§ WHAT THE TASK ASKS
Repeat the listing below word for word, leaving nothing out.

§ SUPPLIED DATA
□ □ □

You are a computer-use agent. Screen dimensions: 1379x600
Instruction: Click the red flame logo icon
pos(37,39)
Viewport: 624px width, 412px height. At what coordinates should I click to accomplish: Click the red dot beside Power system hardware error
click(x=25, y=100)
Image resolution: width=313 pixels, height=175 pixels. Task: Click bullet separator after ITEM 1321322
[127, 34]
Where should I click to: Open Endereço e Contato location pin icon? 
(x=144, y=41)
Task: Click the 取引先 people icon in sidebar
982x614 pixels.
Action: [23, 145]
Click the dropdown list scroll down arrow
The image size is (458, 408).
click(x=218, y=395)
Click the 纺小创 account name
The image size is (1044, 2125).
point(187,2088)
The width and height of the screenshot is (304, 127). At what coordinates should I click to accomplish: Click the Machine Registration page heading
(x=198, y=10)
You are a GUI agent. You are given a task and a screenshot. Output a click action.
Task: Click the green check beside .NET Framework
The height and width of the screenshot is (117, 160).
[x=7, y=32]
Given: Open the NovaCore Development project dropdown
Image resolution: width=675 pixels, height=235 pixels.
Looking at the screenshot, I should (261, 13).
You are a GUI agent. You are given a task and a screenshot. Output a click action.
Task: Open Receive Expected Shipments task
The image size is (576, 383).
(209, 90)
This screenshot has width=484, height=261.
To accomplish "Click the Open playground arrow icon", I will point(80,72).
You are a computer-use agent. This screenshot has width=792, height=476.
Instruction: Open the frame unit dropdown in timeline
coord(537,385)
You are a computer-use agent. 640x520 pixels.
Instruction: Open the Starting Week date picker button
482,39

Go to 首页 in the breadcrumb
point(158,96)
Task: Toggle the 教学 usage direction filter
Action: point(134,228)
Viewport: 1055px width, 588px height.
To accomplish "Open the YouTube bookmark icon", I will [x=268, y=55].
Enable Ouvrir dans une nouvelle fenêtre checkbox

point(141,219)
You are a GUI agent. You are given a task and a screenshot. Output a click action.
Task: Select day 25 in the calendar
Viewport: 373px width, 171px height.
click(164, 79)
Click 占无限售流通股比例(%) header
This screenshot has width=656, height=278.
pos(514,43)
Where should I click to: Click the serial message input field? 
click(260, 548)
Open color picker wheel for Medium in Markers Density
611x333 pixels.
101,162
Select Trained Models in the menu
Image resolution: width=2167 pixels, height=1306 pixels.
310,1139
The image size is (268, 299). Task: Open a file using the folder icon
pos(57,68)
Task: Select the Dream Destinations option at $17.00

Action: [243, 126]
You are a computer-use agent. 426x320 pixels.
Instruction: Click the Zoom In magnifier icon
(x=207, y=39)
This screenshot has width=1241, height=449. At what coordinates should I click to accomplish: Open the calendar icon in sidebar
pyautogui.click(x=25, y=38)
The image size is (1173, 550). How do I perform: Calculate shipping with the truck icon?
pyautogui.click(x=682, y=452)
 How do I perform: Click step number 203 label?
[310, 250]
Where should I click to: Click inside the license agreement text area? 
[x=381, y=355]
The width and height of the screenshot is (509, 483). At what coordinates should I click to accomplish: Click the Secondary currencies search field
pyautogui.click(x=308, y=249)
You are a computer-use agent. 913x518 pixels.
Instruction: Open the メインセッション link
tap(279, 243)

□ □ □

§ RESPONSE AREA
You are a computer-use agent. Screen dimensions: 1379x600
Instruction: Click the red flame logo icon
pos(37,39)
Viewport: 624px width, 412px height. At what coordinates should I click to accomplish: Click the red dot beside Power system hardware error
click(x=25, y=100)
Image resolution: width=313 pixels, height=175 pixels. Task: Click bullet separator after ITEM 1321322
[127, 34]
Where should I click to: Open Endereço e Contato location pin icon? 
(x=144, y=41)
Task: Click the 取引先 people icon in sidebar
982x614 pixels.
Action: [23, 145]
Click the dropdown list scroll down arrow
The image size is (458, 408).
click(x=218, y=395)
Click the 纺小创 account name
The image size is (1044, 2125).
point(187,2088)
The width and height of the screenshot is (304, 127). At what coordinates should I click to accomplish: Click the Machine Registration page heading
(x=198, y=10)
You are a GUI agent. You are given a task and a screenshot. Output a click action.
Task: Click the green check beside .NET Framework
The height and width of the screenshot is (117, 160).
[x=7, y=32]
Given: Open the NovaCore Development project dropdown
Image resolution: width=675 pixels, height=235 pixels.
Looking at the screenshot, I should (261, 13).
You are a GUI agent. You are given a task and a screenshot. Output a click action.
Task: Open Receive Expected Shipments task
The image size is (576, 383).
(209, 90)
This screenshot has width=484, height=261.
To accomplish "Click the Open playground arrow icon", I will point(80,72).
You are a computer-use agent. This screenshot has width=792, height=476.
Instruction: Open the frame unit dropdown in timeline
coord(537,385)
You are a computer-use agent. 640x520 pixels.
Instruction: Open the Starting Week date picker button
482,39

Go to 首页 in the breadcrumb
point(158,96)
Task: Toggle the 教学 usage direction filter
Action: point(134,228)
Viewport: 1055px width, 588px height.
To accomplish "Open the YouTube bookmark icon", I will [x=268, y=55].
Enable Ouvrir dans une nouvelle fenêtre checkbox

point(141,219)
You are a GUI agent. You are given a task and a screenshot. Output a click action.
Task: Select day 25 in the calendar
Viewport: 373px width, 171px height.
click(164, 79)
Click 占无限售流通股比例(%) header
This screenshot has width=656, height=278.
pos(514,43)
Where should I click to: Click the serial message input field? 
click(260, 548)
Open color picker wheel for Medium in Markers Density
611x333 pixels.
101,162
Select Trained Models in the menu
Image resolution: width=2167 pixels, height=1306 pixels.
310,1139
The image size is (268, 299). Task: Open a file using the folder icon
pos(57,68)
Task: Select the Dream Destinations option at $17.00

Action: [243, 126]
You are a computer-use agent. 426x320 pixels.
Instruction: Click the Zoom In magnifier icon
(x=207, y=39)
This screenshot has width=1241, height=449. At what coordinates should I click to accomplish: Open the calendar icon in sidebar
pyautogui.click(x=25, y=38)
The image size is (1173, 550). How do I perform: Calculate shipping with the truck icon?
pyautogui.click(x=682, y=452)
 How do I perform: Click step number 203 label?
[310, 250]
Where should I click to: Click inside the license agreement text area? 
[x=381, y=355]
The width and height of the screenshot is (509, 483). At what coordinates should I click to accomplish: Click the Secondary currencies search field
pyautogui.click(x=308, y=249)
You are a computer-use agent. 913x518 pixels.
Instruction: Open the メインセッション link
tap(279, 243)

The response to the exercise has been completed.